▸ QUESTIONS ON THE MATERIAL
**a)** Reproduce the stretch of the folding-bike trip passage from "Karla and I" through "were staying in.", word for word.
**b)** Proceed with the folding-bike trip passage, picking up right after its final sentence.

Karla and I headed to Tijuana when we heard that the local government was giving the covid vaccine to anyone who wanted it. We used a Fabio’s chest as luggage bags because although we didn’t bring our bikes, we had the idea of borrowing some to move around the city and try to fit in an overnighter, so we also brought our sleeping bags and bike touring tool kit. With the Baja Divide being so close the thought of jumping on it crossed our minds but we decided to settle for something that required fewer logistics and that could be started and finished from the place we were staying in.
When we visited our friend Irlanda’s bike bag shop, Movigo, she offered to lend us the two folding bikes she has that are her means of transport. After a test ride around the block and making sure that our Fabio’s fit on the narrow bars, we asked her if we could take them on an overnighter bikepacking trip, making full disclosure that it would most likely include riding dirt with a light load. She immediately said yes and admitted that she has been thinking of making her first-ever bike tour on one of these, but people’s comments are generally discouraging about the capabilities of a 20-inch folding bike for an endeavor such as the Trans Peninsular Route, so she wanted to find out how they performed. I told her we weren’t doing anything new since many people have traveled around the world on folding bikes, but I promised to give her an account of our experience.

[Dataset entries]
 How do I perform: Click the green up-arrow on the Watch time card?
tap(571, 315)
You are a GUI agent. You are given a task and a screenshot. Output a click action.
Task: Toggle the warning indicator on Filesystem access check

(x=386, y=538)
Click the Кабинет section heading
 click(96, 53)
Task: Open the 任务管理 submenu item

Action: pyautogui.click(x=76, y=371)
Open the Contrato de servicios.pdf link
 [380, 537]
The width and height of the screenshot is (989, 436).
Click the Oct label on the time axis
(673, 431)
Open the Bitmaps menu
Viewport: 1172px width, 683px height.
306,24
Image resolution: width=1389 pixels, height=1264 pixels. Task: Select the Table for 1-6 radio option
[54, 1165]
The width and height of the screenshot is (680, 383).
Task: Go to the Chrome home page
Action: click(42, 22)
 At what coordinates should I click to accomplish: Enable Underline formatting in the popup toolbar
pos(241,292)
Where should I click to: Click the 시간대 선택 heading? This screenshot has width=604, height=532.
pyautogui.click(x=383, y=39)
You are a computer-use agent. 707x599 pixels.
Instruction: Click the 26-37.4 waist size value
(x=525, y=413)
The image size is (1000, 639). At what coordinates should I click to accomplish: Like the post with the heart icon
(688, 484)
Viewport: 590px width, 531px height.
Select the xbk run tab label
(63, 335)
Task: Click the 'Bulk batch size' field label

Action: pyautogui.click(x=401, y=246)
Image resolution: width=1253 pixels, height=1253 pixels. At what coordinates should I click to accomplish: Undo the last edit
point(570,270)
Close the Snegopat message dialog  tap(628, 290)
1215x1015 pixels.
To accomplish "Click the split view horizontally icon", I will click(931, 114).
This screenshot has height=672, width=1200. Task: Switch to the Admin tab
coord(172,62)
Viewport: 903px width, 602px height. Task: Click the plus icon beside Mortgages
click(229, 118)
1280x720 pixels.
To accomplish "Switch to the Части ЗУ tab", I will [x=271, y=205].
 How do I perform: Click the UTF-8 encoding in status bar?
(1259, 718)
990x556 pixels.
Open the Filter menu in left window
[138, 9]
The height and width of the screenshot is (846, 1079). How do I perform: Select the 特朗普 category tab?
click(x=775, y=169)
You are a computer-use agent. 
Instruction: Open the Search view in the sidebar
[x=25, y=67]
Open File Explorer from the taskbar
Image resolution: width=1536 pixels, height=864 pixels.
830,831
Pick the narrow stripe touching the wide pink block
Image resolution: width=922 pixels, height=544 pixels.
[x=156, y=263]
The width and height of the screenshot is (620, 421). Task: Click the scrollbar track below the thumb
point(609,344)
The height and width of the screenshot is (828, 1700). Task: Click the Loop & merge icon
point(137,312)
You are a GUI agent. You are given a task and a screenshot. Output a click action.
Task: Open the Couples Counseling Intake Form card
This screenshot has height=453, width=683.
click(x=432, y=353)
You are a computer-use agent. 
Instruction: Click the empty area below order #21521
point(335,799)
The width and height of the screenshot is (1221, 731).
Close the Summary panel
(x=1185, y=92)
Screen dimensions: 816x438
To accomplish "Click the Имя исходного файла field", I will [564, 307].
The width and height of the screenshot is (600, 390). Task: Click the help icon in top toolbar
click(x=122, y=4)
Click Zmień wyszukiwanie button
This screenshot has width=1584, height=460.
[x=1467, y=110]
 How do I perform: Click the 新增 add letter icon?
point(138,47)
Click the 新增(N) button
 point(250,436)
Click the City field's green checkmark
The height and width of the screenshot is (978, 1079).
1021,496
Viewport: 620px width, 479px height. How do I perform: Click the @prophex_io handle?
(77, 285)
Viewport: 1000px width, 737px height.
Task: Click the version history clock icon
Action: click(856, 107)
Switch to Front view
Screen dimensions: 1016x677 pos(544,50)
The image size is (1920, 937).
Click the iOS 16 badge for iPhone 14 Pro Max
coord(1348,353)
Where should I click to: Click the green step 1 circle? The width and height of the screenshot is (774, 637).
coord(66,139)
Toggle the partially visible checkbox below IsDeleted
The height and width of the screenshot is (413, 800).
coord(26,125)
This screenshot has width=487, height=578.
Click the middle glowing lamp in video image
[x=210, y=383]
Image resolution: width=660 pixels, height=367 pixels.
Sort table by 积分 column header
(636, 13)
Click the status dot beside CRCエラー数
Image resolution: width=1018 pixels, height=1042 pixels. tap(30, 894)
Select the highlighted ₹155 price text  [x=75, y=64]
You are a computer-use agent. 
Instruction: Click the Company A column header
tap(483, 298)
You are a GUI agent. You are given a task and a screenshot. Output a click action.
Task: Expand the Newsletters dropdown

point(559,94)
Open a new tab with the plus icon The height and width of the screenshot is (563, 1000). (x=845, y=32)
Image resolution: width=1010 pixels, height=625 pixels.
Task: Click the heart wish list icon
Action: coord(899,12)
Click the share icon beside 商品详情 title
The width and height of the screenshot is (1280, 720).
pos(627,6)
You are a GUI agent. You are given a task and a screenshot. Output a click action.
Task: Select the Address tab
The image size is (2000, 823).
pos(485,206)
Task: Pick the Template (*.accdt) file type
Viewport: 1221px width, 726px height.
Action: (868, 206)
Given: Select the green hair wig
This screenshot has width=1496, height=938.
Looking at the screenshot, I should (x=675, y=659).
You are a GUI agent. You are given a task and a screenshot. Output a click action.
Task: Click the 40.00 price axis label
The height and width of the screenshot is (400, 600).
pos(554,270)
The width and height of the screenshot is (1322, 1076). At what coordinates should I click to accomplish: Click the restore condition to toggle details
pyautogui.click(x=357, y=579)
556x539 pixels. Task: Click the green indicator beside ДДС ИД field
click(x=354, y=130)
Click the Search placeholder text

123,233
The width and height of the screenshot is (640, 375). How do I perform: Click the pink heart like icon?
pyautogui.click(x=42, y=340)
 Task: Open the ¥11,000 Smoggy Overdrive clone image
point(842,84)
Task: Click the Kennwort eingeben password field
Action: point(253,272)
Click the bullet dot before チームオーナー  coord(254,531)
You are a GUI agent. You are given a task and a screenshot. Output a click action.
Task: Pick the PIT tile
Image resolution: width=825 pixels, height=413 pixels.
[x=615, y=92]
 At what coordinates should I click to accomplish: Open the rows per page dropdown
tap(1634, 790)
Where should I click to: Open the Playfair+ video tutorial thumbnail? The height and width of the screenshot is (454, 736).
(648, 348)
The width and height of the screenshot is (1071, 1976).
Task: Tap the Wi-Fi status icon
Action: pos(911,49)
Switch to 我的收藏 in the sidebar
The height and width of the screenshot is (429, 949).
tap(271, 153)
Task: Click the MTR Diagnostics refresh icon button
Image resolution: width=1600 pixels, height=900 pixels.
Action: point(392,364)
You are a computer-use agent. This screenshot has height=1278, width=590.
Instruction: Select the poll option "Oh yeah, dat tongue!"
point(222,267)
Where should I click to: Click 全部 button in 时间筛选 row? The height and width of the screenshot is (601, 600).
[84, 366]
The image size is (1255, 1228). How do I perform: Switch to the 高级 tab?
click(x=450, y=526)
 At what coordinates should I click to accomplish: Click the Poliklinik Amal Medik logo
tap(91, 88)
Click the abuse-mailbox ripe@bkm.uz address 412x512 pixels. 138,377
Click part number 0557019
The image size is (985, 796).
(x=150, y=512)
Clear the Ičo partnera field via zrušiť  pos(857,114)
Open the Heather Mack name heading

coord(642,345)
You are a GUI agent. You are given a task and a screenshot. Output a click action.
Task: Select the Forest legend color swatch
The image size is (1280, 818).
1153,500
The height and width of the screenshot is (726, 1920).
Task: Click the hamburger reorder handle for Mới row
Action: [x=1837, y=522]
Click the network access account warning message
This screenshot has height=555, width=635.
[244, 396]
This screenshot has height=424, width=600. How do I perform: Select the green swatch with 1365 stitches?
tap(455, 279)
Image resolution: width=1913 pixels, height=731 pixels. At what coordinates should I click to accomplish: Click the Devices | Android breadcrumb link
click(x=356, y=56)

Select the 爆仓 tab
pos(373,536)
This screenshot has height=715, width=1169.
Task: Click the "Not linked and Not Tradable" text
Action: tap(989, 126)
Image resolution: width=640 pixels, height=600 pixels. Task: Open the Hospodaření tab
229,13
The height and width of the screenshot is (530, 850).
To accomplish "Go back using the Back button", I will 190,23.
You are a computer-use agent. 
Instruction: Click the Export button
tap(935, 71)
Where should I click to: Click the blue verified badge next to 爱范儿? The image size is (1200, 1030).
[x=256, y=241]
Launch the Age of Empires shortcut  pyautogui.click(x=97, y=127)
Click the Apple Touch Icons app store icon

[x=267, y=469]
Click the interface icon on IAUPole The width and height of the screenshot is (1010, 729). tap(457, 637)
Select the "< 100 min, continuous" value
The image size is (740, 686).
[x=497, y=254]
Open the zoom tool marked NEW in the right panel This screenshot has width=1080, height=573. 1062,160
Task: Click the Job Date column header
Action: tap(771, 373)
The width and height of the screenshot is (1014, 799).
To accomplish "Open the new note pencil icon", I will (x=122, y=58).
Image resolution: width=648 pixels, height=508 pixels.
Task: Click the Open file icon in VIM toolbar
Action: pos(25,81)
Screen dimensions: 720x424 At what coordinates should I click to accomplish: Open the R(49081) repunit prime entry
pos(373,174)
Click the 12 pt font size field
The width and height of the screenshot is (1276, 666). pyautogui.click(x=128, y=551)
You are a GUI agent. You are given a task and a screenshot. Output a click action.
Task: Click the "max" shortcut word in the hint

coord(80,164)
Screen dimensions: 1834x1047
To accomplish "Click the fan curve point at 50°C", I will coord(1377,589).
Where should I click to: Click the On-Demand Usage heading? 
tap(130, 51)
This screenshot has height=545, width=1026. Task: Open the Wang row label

▸ ANSWERS FOR THIS EXERCISE
**a)**
Karla and I headed to Tijuana when we heard that the local government was giving the covid vaccine to anyone who wanted it. We used a Fabio’s chest as luggage bags because although we didn’t bring our bikes, we had the idea of borrowing some to move around the city and try to fit in an overnighter, so we also brought our sleeping bags and bike touring tool kit. With the Baja Divide being so close the thought of jumping on it crossed our minds but we decided to settle for something that required fewer logistics and that could be started and finished from the place we were staying in.

**b)**
One of the bikes was in a bike shop for a tune-up so we went to pick it up and made time to talk with JC, the mechanic, and owner of JC Bikes. Uncle JC, as his friends call him, is a passionate cyclist and lover of steel bikes who often hosts bike travelers going through town; there we met a cyclist from Poland who was about to embark on a trip across the peninsula and made time to get vaccinated. A local couple told us about a canyon not too far south that’s crossed by a dirt road and where there are a few options for camping, which sounded like what we were looking for so we loaded the folding bikes to head out the next day.
We take the busy highway south of Tijuana which luckily has a wide shoulder; a long climb brings us out of the city then once at the top Karla disappears downhill while I take my time because these narrow bars don’t inspire me too much confidence. The town of Rosarito appears as the forever active vacation spot but we skip it as we’re itching to get out of this noisy road. Some kilometers later a giant monument of Jesus Christ overlooking the highway marks the spot where we detour and soon our little tires are crunching dirt. We can definitely tell that the bumps feel bumpier as compared to our usual touring bikes but the hard-packed soil makes for a very enjoyable ride; about an hour later we come across a fence that marks the point where private property begins, thus the fun ends. We u-turn and go to Rancho El Cascabel where we ask for a camp spot and they offer us a small cabin where we have tostadas de frijoles for dinner before going into our sleeping bags.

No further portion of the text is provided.